### Text passage
As a child your parents teach you to never take candy from a stranger. Take This Lollipop is the 21st century re-imagination of that conversation, reminding consumers why privacy should be a concern. And, perhaps, why you should never trust virtual strangers.
Reminiscent of Intel’s Museum of Me, the experience begins innocently enough when Take This Lollipop presents you with a Facebook branded sucker asking for your permission, via Facebook Connect, to collect personal information from your profile.
All comparisons between Intel’s experience end immediately after you grant the site access. You immediately find yourself in a very dark and dangerous looking hallway. The video then proceeds to take you into a room that doesn’t look very safe either, with a man at a computer who immediately logs into Facebook.
The experience is quite voyeuristic, and then you realize this man is logging into your Facebook account. The audience of Take This Lollipop may immediately feels remorse for sharing their Facebook profile information as this creepy individual uses your account to spy on you. Starting with your Facebook wall, to your photos and then on to your friends the now dangerous man has access to all of your very private information.

### Dataset content
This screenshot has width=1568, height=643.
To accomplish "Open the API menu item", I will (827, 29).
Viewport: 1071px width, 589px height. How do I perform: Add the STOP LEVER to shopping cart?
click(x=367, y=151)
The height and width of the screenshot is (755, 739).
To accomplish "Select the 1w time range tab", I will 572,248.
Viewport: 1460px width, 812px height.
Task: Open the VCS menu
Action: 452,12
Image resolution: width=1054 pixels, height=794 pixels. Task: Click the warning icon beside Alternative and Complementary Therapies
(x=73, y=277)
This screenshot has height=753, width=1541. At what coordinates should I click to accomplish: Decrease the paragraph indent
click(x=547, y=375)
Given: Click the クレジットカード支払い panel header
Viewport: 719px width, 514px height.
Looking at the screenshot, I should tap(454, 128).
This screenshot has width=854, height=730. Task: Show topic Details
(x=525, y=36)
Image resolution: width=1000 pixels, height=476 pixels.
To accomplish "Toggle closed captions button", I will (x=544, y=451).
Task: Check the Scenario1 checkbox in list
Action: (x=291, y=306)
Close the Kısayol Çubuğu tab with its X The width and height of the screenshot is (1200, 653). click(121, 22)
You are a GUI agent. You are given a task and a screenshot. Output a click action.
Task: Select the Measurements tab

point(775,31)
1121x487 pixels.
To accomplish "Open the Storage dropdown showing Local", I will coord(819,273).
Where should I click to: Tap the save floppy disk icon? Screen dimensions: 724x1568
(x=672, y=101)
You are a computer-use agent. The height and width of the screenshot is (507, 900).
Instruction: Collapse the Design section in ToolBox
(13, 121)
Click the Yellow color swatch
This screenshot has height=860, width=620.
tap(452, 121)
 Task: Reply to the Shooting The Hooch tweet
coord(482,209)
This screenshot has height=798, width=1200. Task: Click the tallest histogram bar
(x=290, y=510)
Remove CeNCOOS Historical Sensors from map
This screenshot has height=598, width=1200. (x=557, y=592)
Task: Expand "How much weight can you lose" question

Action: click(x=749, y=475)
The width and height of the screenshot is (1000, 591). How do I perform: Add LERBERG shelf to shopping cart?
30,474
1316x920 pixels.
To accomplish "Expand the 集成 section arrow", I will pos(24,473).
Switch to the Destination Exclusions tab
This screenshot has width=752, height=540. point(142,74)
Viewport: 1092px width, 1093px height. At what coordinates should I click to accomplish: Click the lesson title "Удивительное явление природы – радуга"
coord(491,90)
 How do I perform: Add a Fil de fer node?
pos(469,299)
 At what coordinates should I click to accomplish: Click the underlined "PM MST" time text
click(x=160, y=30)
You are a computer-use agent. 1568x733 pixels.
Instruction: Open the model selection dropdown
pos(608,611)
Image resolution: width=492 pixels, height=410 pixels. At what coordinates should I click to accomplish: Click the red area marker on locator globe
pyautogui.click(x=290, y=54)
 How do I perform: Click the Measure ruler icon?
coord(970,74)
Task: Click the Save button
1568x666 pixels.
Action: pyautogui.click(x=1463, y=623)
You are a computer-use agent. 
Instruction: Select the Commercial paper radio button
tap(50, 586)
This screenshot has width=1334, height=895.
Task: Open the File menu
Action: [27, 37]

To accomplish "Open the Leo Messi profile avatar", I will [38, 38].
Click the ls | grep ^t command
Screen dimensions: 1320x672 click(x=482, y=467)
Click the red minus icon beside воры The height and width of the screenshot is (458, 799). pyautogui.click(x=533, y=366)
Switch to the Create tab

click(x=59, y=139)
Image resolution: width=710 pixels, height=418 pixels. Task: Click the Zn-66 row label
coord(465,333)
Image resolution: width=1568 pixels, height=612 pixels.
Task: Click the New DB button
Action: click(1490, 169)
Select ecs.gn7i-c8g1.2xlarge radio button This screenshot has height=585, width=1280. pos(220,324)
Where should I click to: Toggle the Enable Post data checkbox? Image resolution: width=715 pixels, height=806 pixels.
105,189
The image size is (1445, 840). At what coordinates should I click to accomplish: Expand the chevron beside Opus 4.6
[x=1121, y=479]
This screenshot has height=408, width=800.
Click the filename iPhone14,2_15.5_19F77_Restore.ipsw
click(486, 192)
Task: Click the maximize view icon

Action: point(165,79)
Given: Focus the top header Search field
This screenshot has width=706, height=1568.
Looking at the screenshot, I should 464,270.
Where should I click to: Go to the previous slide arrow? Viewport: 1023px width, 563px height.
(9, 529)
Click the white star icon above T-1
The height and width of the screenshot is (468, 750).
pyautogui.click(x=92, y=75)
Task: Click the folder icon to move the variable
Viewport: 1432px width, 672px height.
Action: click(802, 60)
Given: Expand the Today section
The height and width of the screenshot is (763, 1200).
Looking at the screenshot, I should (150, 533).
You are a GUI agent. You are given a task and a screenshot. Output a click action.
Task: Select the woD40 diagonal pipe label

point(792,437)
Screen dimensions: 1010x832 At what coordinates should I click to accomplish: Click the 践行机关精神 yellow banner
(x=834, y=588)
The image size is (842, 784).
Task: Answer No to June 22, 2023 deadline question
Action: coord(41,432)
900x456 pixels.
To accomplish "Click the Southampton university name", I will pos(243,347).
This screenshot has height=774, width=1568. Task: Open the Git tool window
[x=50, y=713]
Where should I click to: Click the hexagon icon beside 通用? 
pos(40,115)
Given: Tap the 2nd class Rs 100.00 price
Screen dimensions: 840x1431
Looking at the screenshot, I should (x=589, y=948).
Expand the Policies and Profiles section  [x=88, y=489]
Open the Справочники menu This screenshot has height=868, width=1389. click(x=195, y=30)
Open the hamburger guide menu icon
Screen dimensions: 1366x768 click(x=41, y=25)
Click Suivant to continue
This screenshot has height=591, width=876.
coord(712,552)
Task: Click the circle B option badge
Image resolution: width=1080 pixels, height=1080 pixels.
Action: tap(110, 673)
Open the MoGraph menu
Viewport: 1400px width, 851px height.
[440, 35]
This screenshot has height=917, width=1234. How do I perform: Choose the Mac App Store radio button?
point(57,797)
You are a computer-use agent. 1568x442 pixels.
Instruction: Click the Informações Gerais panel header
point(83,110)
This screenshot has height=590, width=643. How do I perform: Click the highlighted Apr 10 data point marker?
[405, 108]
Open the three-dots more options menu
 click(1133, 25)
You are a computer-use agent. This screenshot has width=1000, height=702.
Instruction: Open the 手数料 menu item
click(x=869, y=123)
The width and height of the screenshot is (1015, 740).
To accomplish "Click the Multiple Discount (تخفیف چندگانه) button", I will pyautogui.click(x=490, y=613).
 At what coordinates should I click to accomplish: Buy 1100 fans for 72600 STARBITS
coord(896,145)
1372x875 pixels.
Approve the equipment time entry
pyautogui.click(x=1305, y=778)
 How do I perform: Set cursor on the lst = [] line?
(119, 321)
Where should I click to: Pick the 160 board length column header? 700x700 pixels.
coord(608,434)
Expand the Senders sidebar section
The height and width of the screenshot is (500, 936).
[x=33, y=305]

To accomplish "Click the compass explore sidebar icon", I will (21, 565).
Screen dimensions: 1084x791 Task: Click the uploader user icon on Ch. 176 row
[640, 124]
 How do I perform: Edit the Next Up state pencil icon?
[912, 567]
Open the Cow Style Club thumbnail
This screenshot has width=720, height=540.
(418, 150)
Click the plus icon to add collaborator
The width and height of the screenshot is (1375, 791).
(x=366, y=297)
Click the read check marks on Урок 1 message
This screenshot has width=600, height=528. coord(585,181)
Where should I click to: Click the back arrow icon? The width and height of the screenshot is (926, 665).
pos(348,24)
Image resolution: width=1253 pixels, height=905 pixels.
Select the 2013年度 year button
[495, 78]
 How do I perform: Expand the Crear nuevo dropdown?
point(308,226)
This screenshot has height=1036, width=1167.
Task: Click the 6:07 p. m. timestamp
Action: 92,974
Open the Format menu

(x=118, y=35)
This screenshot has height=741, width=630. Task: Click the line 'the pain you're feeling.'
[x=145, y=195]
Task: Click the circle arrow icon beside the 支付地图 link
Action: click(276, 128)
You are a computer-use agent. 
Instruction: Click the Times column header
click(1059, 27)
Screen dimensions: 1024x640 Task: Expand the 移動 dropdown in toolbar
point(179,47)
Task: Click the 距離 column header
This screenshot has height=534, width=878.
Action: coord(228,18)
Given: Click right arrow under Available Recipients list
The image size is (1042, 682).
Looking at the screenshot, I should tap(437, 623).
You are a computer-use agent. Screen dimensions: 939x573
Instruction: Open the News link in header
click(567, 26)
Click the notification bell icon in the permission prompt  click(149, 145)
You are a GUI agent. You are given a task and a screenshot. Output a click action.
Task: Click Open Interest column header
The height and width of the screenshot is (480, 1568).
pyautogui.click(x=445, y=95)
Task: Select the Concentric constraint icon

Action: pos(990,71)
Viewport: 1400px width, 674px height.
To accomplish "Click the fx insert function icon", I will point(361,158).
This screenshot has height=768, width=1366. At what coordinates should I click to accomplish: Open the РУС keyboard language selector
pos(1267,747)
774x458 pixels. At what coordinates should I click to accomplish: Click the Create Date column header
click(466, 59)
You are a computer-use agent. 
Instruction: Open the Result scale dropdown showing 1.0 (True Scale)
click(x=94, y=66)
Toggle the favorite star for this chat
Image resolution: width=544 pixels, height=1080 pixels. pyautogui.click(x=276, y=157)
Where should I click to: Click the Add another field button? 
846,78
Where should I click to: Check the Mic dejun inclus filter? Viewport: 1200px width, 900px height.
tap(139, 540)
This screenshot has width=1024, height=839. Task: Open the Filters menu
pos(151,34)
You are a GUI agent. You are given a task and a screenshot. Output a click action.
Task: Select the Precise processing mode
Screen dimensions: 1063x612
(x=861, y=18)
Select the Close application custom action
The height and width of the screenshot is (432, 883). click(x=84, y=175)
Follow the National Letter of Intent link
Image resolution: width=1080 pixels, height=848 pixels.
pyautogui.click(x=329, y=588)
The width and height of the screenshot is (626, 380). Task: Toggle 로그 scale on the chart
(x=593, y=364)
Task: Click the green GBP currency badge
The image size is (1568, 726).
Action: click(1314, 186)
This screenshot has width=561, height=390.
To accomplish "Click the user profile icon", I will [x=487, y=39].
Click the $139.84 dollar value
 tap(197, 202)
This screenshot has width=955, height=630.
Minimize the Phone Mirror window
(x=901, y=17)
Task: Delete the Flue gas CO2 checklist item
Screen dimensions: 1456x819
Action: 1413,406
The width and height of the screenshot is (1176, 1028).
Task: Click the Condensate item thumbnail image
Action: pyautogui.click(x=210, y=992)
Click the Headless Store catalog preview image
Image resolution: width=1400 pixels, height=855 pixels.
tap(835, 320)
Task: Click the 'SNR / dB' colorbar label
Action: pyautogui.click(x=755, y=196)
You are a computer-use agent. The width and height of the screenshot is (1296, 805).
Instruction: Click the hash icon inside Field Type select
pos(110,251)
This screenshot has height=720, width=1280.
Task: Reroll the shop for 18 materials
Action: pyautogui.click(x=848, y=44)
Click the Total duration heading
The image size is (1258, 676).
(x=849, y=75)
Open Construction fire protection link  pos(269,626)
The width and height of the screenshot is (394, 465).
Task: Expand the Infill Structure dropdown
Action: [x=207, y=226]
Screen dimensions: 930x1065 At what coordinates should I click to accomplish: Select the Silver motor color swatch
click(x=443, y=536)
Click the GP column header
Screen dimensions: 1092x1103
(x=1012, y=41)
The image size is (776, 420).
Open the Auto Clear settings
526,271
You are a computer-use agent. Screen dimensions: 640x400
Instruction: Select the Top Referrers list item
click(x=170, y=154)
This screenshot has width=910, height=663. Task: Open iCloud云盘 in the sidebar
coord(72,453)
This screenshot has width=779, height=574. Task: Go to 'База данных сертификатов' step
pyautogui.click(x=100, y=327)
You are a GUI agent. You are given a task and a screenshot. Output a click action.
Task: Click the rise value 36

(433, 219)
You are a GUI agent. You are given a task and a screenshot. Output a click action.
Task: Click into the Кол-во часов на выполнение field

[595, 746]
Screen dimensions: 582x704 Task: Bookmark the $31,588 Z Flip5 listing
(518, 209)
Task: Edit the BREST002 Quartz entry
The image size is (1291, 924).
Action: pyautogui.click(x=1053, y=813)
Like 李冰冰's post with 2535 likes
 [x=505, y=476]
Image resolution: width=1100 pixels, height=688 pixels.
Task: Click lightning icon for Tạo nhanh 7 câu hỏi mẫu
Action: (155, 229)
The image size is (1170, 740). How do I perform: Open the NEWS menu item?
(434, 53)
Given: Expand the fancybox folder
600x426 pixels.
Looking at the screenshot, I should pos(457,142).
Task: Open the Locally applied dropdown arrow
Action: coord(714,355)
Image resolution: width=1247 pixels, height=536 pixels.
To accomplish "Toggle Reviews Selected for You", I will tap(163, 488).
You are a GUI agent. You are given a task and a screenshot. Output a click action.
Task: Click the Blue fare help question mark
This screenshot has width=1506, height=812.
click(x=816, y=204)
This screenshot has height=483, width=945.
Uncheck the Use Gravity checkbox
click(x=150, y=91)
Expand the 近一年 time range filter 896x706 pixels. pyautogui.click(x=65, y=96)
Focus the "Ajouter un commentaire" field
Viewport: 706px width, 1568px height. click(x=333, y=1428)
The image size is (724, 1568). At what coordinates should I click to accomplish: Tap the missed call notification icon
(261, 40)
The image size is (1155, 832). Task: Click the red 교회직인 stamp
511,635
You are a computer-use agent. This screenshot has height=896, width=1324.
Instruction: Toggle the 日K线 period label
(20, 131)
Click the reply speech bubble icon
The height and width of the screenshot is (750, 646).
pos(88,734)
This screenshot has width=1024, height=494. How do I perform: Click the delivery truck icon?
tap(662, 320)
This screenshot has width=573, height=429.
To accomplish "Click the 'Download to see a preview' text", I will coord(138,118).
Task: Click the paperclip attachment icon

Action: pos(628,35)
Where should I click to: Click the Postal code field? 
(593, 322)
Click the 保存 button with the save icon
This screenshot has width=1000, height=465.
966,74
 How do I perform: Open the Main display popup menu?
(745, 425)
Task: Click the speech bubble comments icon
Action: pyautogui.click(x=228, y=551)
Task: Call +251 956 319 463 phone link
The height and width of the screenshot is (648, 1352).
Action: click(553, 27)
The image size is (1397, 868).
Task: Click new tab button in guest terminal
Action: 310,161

### Task description
Carry the article about Take This Lollipop forward from its last sentence. Nothing in the listing is needed here.

### Result of this exercise
As the site continues, you realize that this dangerous man is now using Google to look up your location. Upon identifying where you are he decides to get into his car to come and find you. And that is when you realize that he has your photo taped to the dash of his rape / kill / capture mobile. As he exits the car, presumably near your location, you are left with a very uneasy feeling. Is this real or just a creepy fantasy?
For me the site actually identified my latest check-in on Foursquare and mapped out a path from the stalker’s search to my actual location. It is a great demonstration of what could happen if your most private data was exposed to the wrong person.
The site ends with a red lollipop and countdown timer showing a name of one of your friends who may be next. What will happen when the countdown reaches zero?
The execution is brilliant as the video presentation seamlessly integrates screenshots of your profile and personal information. It may be one of the best uses of Facebook Connect in my opinion.
Will this become the lead example of why privacy is important in the digital age? While consumers have been trained to freely share their personal information on social networks, will Take This Lollipop have all of us reconsidering this position? Could our most private information be used for something so sinister?
While the site only has roughly 16,000 “Likes” as of 10:00 AM this morning it will surely grow over the next few hours and become a viral hit. It appears that Jason Zada took credit for the execution of the site via Twitter yesterday. Earlier rumors suggested that Tool of North America created the creepy experience.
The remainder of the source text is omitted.